*Exercise aim*:
Everything in the data below is left aside except the lines from the one containing "This screenshot has width=791, height=598." through the one containing "Switch to the Initial greeting chat tab"; repeat those exactly.

*Entries supplied*:
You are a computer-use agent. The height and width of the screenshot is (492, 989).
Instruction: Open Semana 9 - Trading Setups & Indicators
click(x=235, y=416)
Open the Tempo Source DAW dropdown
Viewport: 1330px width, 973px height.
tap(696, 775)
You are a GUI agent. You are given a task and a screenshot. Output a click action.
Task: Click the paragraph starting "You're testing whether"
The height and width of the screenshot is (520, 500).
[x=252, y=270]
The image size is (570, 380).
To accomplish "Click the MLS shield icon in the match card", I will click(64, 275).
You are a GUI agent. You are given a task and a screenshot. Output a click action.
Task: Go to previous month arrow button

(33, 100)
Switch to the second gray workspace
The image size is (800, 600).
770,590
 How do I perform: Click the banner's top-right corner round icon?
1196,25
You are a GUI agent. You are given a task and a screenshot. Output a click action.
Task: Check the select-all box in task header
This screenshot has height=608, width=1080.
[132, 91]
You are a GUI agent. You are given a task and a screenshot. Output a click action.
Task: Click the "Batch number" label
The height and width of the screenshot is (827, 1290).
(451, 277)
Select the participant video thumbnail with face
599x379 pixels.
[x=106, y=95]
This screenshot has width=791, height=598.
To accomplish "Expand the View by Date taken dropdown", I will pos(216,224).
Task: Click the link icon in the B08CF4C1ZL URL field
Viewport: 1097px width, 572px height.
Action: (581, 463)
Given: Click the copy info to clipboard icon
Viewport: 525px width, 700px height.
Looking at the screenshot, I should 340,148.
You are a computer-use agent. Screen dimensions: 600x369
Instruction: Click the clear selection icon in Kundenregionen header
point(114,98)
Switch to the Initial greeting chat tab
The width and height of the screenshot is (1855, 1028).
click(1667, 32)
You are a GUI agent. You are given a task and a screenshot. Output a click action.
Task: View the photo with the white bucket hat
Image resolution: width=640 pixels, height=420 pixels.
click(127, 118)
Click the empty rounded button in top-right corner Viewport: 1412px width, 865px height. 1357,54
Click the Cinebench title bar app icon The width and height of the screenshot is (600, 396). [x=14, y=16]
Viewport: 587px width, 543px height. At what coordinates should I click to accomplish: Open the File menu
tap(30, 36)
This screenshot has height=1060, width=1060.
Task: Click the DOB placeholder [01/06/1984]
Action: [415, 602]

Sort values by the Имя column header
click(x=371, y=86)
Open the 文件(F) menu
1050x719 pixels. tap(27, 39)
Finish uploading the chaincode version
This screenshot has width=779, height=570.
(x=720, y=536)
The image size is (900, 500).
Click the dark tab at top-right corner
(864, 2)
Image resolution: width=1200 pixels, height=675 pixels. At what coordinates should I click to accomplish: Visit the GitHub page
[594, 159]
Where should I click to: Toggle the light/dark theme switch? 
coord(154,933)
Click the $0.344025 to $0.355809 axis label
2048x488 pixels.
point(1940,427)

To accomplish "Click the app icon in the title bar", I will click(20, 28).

*Final answer*:
This screenshot has width=791, height=598.
To accomplish "Expand the View by Date taken dropdown", I will pos(216,224).
Task: Click the link icon in the B08CF4C1ZL URL field
Viewport: 1097px width, 572px height.
Action: (581, 463)
Given: Click the copy info to clipboard icon
Viewport: 525px width, 700px height.
Looking at the screenshot, I should 340,148.
You are a computer-use agent. Screen dimensions: 600x369
Instruction: Click the clear selection icon in Kundenregionen header
point(114,98)
Switch to the Initial greeting chat tab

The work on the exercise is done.